Everyone, Do Your Own Math

Aug. 30, 2010
The Incremental Costs to Add Spurs to These Fieldbus Segments make WirelessHART at Best a Break-Even Option in Many Circumstances
By John Rezabek, Contributing Editor

When we let others compute savings or benefits for a project, we might get answers that are slanted toward their interests, which may or may not be consistent with ours. Having said that, I must add that the numbers offered by our service or hardware providers are far from useless, and can be a handy starting point for determining the opti-mum design strategy for your projects.

One tool that I'm trying on the Internet is Emerson's "I/O on Demand" savings calculator (www.ioondemandcalculator.com). It's a very slick tool. You enter a few parameters—the number of I/O, the proportion coming in as muxed, fieldbus and wireless, and the mean length of home-run cables—and you instantly get an estimate of the magnitude of your savings versus conventional point-to-point. I poked around a bit looking for where I could enter the cost of transmitters, the proportion of safety (SIF) loops versus basic control services, or the number of devices per fieldbus segment. Well, these things aren't there—details, details.

"Diversity of I/O" is an important consideration in designing any project. For example, I was a little puzzled by my friends at Shell, who specified dual-redundant H1 cards, whether the Foundation fieldbus(FF) segments were in critical control applications or not. It seemed like senseless enrichment of their DCS vendor, since H1 card failures are rare, and FF continues to function, DCS I/O or not. However, the problem was that making all the decisions about what was critical and what wasn't costs time and engineering man-hours. If you only have a few dozen instruments, maybe this cost is low.

But, imagine the effort if you consider thousands of applications. Shell's experts determined it was far cheaper—and much faster—to just spend the money on hardware. If you're installing five identical fermenters with a couple dozen I/O each, your ability to judiciously segregate I/O into "safety," "critical control" and "indicate only" is much easier than the refinery retrofit, where one is invariably pestering operators and process specialists, asking, "How do you use this?"

What other circumstances create man-hour -sapping complications for the designer? Not surprisingly, Emerson's calculator loves you if you enter 100% wireless I/O. According to the calculator, more wireless = more savings. But we know 100% of our I/O typically can't be wireless—even if it were really the cheapest option. If you have any control or automated valve services, you will be running some wire. When I do the math, the incremental costs to add spurs to these fieldbus segments make WirelessHART at best a break-even option in many circumstances.

Wireless zealots contend that uncertainty favors wireless, as you can just plop in another device when you find out you need one. That may be true, but I can plop in FF devices pretty easily too, as long as my segments start with a little spare capacity. And the folks doing the economics don't account for the engineering effort —like the one that Shell judiciously avoids—of determining "Can this device be wireless?"

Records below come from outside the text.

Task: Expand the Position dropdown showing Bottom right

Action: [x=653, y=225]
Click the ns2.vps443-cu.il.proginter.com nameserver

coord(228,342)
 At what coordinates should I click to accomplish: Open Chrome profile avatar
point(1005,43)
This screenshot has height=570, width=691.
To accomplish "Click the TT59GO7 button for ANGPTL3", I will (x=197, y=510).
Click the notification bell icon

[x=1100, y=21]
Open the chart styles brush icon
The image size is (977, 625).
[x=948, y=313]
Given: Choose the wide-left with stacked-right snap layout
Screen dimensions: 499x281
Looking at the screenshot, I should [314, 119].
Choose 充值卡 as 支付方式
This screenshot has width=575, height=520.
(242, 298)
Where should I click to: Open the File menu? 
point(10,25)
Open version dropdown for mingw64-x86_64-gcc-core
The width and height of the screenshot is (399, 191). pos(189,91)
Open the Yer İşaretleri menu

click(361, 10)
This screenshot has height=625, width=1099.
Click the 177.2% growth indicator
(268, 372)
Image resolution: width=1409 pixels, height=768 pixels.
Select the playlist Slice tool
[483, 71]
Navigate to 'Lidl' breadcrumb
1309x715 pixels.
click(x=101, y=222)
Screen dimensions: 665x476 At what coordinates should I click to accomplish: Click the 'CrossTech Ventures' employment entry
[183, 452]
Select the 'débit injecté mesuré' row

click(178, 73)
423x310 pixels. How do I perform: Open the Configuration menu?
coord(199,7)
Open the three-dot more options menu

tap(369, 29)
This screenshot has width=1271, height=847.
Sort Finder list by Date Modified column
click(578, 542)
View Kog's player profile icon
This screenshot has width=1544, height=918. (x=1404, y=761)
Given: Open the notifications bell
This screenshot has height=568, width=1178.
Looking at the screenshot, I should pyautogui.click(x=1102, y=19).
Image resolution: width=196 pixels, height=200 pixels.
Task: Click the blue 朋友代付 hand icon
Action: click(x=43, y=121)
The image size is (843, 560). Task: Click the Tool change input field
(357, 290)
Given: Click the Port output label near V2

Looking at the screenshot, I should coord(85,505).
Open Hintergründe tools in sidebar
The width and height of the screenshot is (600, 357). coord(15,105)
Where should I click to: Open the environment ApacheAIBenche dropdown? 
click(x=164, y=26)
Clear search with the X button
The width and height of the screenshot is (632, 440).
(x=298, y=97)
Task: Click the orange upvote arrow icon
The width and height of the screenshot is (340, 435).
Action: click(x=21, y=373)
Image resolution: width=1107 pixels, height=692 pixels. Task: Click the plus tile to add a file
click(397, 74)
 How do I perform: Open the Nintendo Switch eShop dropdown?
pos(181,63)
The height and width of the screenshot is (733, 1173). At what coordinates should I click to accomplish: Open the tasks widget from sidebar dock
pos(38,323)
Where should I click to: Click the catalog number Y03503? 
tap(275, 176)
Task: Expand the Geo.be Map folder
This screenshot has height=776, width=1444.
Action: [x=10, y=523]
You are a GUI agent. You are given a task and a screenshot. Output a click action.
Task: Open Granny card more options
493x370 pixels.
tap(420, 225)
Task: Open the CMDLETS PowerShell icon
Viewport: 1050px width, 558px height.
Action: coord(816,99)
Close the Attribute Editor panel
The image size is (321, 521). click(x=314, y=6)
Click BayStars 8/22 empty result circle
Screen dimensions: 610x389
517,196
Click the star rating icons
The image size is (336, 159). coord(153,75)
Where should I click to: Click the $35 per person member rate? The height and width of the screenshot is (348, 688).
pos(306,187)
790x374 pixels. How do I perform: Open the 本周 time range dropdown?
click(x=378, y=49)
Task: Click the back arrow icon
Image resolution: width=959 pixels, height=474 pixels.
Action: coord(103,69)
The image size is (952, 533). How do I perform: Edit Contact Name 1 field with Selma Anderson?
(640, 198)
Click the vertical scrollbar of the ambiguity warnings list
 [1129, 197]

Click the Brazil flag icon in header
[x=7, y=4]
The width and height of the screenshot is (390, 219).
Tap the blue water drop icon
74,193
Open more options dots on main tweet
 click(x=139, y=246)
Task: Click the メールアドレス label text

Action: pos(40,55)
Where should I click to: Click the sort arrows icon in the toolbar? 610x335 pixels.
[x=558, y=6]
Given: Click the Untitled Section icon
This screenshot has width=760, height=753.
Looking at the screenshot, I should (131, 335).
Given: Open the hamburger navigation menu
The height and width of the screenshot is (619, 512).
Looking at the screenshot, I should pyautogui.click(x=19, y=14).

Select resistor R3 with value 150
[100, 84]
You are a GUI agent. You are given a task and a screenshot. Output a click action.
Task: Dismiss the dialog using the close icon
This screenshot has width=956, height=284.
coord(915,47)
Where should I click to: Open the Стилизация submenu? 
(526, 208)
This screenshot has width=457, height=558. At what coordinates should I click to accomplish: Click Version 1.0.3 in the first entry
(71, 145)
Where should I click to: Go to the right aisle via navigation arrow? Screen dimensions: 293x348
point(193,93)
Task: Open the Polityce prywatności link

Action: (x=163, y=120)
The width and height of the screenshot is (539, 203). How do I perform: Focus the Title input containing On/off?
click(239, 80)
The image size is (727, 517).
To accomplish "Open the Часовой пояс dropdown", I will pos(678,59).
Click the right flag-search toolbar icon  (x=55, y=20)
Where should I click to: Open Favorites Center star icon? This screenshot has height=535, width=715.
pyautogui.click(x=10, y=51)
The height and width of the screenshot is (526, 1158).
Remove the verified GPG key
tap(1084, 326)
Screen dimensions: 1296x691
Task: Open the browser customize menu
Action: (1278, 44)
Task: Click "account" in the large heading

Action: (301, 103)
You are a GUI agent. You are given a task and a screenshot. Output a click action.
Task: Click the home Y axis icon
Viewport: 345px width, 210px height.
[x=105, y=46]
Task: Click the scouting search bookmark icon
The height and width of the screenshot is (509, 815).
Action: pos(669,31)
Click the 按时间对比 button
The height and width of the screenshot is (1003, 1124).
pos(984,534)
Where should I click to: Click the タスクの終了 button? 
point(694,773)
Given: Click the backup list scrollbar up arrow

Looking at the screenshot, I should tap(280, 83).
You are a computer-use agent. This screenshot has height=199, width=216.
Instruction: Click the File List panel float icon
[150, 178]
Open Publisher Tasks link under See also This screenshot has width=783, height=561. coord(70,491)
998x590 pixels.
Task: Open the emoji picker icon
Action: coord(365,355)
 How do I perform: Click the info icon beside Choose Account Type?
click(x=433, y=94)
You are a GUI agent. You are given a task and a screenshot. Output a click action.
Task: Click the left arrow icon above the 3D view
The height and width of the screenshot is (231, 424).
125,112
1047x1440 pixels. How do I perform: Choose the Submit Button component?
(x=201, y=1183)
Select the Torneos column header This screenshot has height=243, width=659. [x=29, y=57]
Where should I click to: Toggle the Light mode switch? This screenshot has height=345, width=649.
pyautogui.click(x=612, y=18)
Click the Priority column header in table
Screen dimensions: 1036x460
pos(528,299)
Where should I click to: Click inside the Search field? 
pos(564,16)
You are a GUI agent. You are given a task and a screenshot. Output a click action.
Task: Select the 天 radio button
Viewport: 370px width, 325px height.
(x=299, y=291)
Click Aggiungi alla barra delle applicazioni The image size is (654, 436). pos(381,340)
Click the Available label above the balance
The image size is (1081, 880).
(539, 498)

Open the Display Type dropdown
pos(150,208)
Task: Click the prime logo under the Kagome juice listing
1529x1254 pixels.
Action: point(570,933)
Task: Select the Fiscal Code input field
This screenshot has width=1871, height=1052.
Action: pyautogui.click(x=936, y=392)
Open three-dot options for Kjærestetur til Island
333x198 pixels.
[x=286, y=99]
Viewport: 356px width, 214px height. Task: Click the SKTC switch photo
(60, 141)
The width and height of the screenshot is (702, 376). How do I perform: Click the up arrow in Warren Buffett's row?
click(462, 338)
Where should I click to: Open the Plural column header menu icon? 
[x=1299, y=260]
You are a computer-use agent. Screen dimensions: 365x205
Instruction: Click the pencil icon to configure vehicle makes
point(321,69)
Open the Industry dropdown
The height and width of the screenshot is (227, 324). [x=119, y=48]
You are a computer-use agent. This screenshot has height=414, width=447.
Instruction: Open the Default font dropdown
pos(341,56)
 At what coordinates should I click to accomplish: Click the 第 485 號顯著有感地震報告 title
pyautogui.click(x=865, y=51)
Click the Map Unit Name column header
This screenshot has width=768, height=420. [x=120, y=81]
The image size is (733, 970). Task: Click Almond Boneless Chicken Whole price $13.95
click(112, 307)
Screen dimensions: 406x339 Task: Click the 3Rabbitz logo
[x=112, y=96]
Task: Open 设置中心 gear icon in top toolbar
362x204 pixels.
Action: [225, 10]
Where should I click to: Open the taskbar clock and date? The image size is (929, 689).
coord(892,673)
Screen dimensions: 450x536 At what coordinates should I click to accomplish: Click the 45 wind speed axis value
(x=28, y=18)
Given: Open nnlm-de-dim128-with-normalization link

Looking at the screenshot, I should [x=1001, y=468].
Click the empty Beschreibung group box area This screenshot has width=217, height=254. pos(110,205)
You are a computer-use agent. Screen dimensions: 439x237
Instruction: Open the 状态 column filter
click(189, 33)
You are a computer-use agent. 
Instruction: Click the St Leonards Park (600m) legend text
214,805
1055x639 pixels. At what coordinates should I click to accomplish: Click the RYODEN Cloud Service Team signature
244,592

Then comes the HAZOP (hazard and operability study), where a diverse team of experts stares at the design and asks a lot of "what if" questions. This is where indicators become alarms, alarms become interlocks, and interlocks become safety instrumented functions (SIFs). This is where we could really use some help! Now my wireless device has to become wired, my muxed device has to become FF, or my FF device has to become 4-20 mA (and become duplicated or triplicated) for a newly minted SIF. Cripes, I hope the boss has forgotten that spreadsheet where I trumpeted all those great savings—time to get out his wallet.

Most of us are going to want some WirelessHART capability in our plants. Those who do their own math may stand a chance of getting a better deal. Know what your real savings are, and you'll help your supplier know how much his wares need to cost.